DIRECTIONS FOR THIS TASK: With pictures omitted, copy exactly the lines from the one containing "Enable Show Allies and Enemies checkbox" through the end of the records below.

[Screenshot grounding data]
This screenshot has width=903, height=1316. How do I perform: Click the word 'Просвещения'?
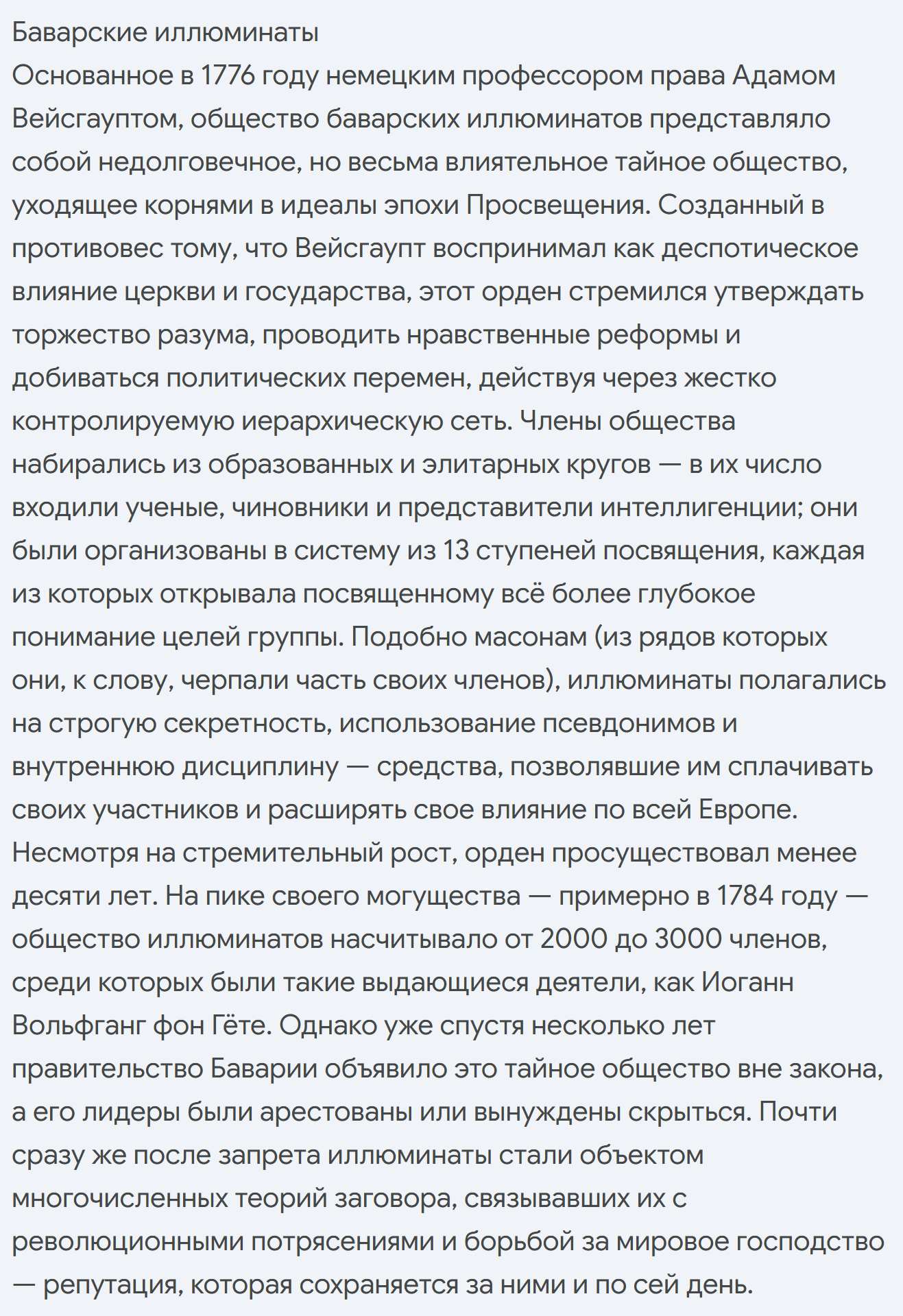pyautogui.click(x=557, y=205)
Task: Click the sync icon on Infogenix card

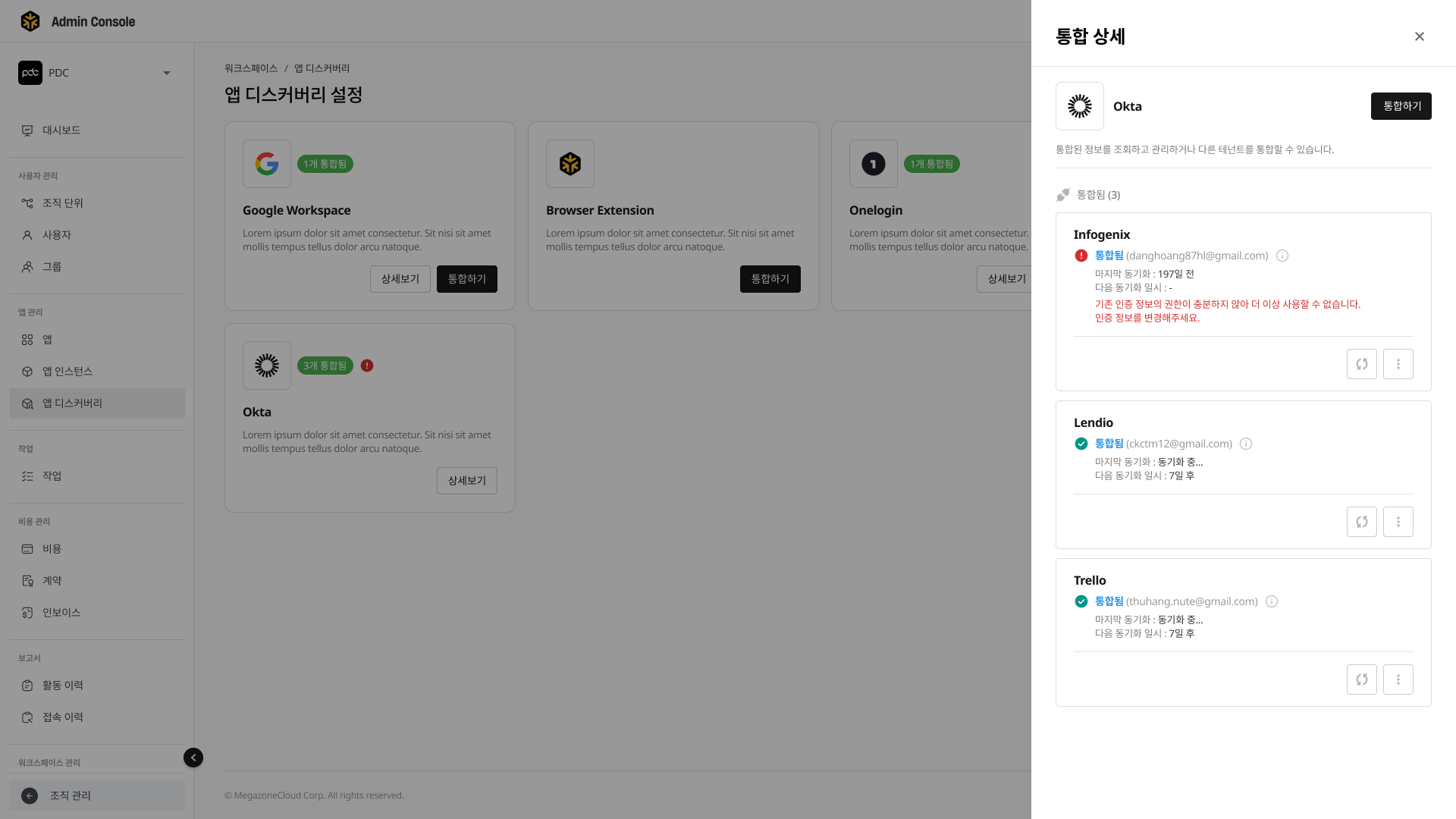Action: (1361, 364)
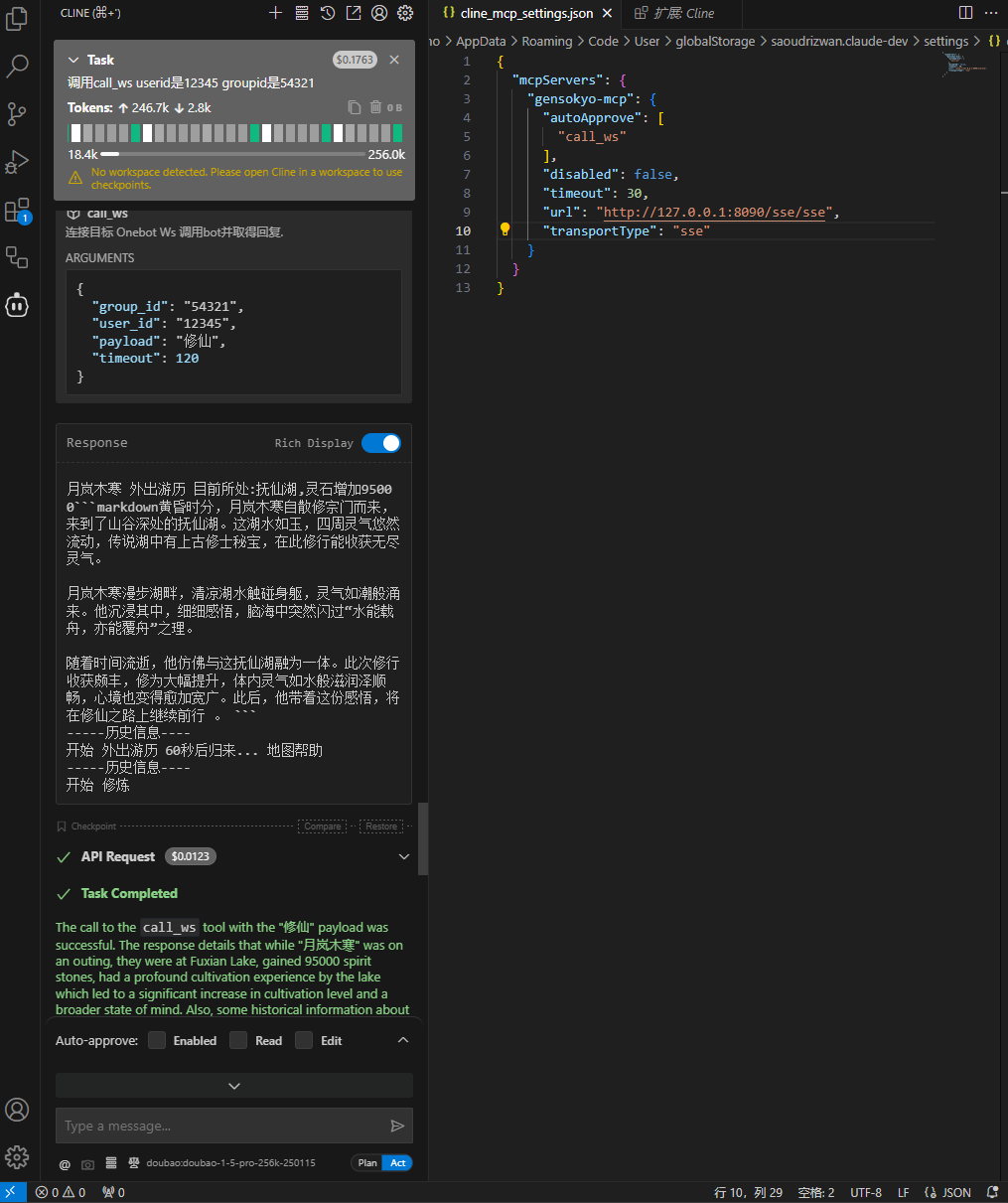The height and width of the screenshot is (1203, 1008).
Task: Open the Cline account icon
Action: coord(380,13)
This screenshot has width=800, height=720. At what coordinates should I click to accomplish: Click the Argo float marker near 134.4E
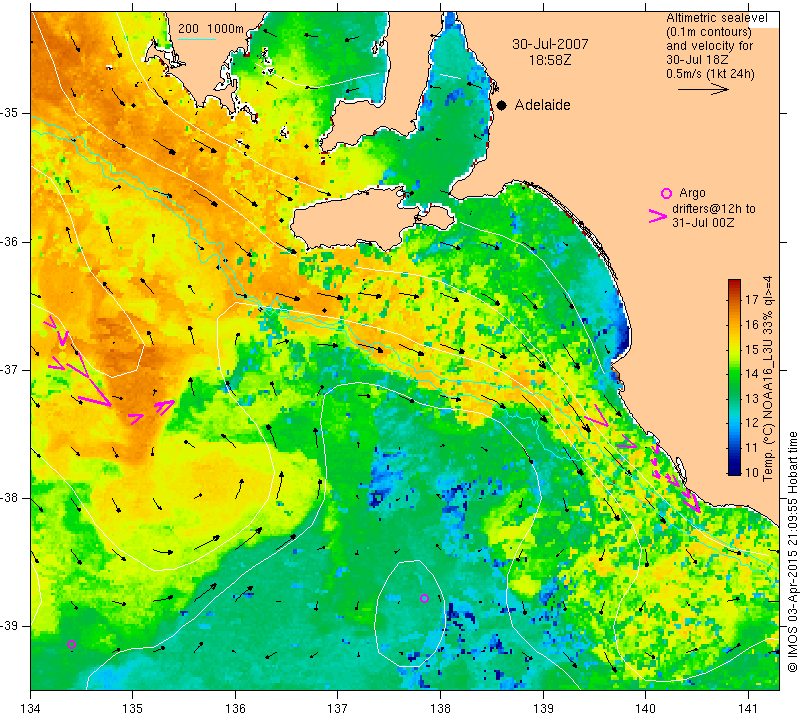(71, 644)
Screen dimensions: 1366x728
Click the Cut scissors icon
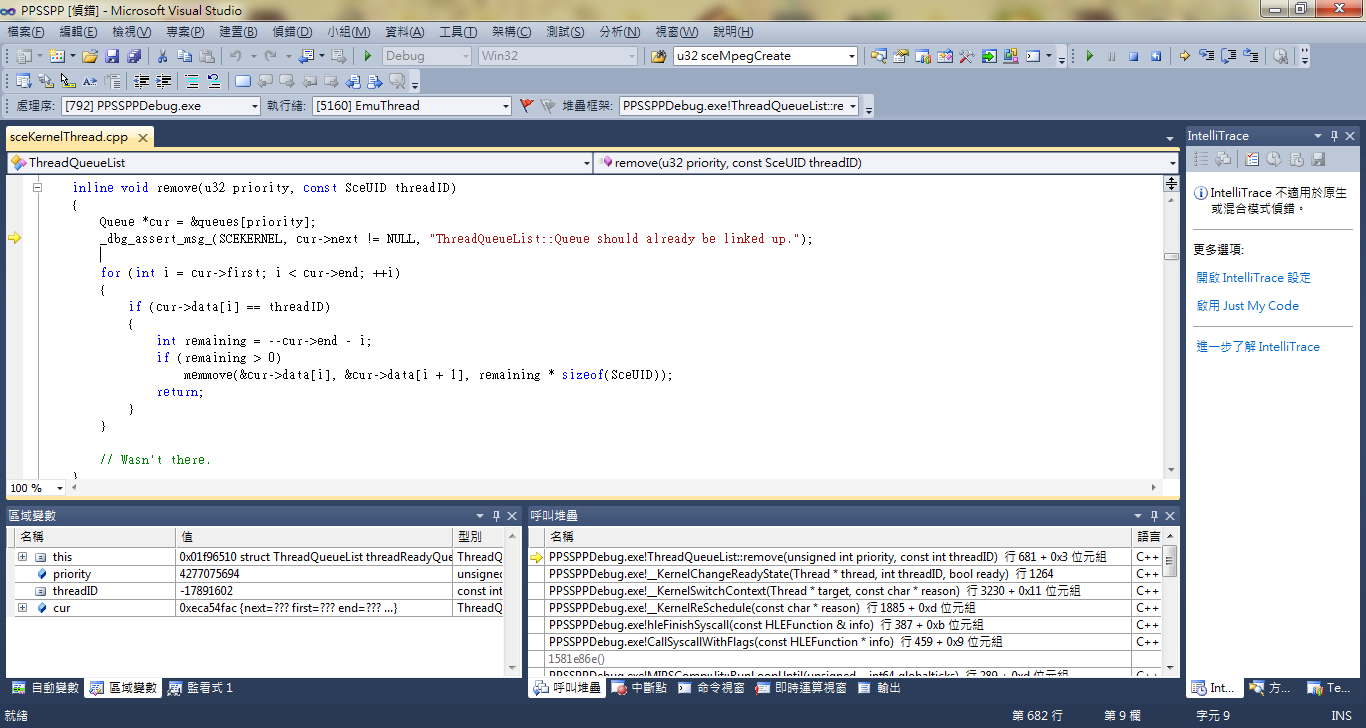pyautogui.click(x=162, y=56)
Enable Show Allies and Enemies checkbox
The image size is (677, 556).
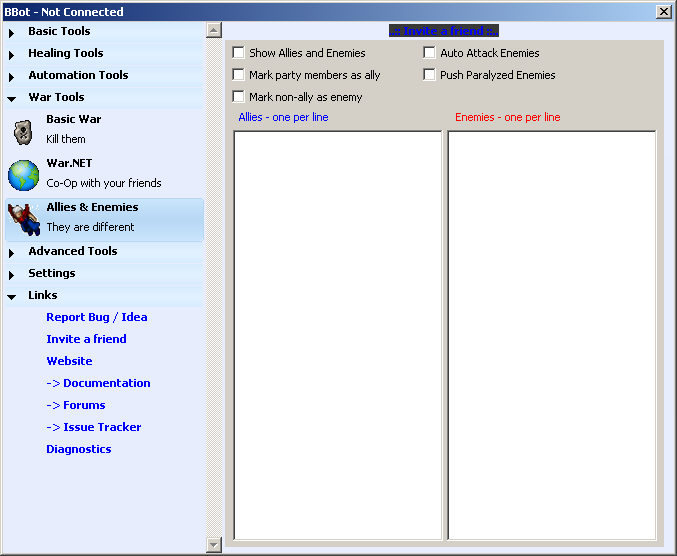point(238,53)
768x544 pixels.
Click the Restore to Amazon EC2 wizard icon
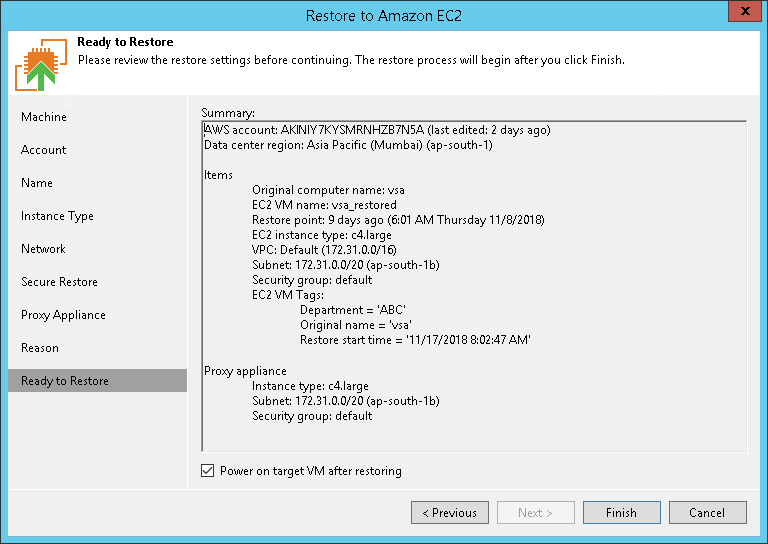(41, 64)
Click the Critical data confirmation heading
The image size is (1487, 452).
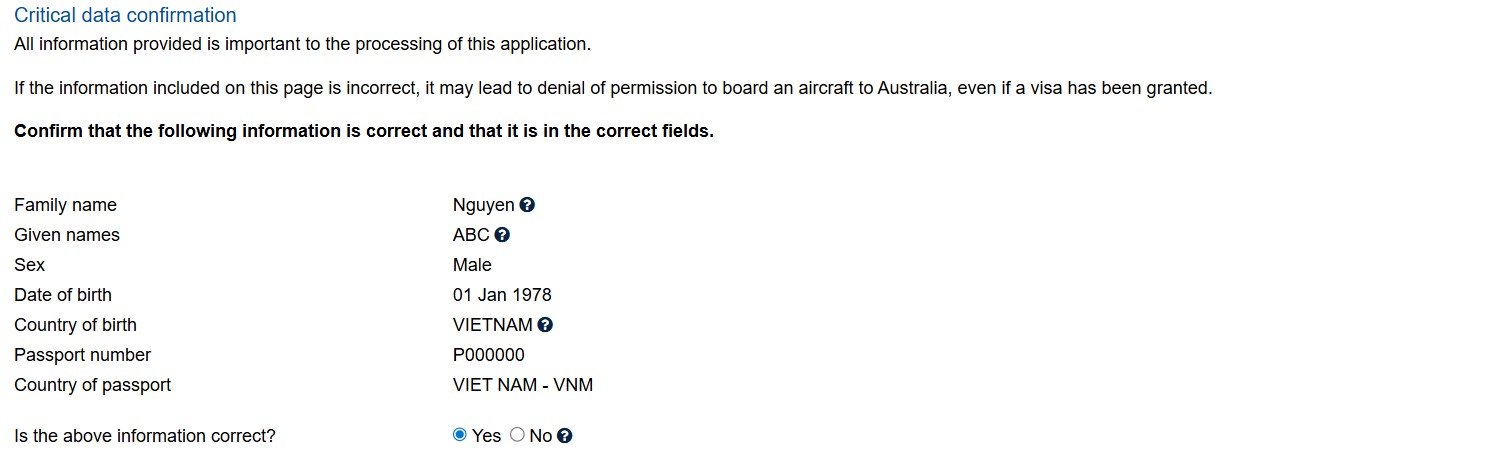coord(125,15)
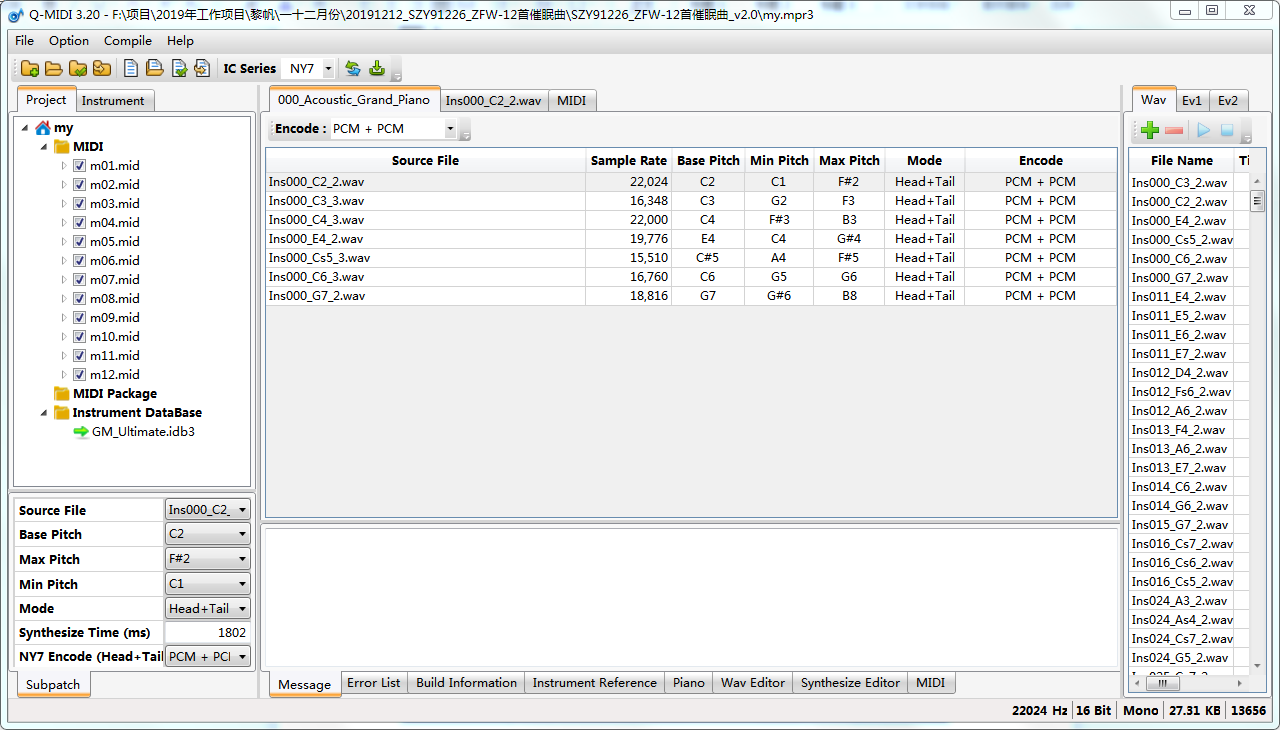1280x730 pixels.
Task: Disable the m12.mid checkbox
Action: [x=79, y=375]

RESPONSE AREA:
Enable Show Allies and Enemies checkbox
The image size is (677, 556).
point(238,53)
768x544 pixels.
Click the Restore to Amazon EC2 wizard icon
(41, 64)
Click the Critical data confirmation heading
The image size is (1487, 452).
coord(125,15)
1280x730 pixels.
Task: Disable the m12.mid checkbox
Action: [x=79, y=375]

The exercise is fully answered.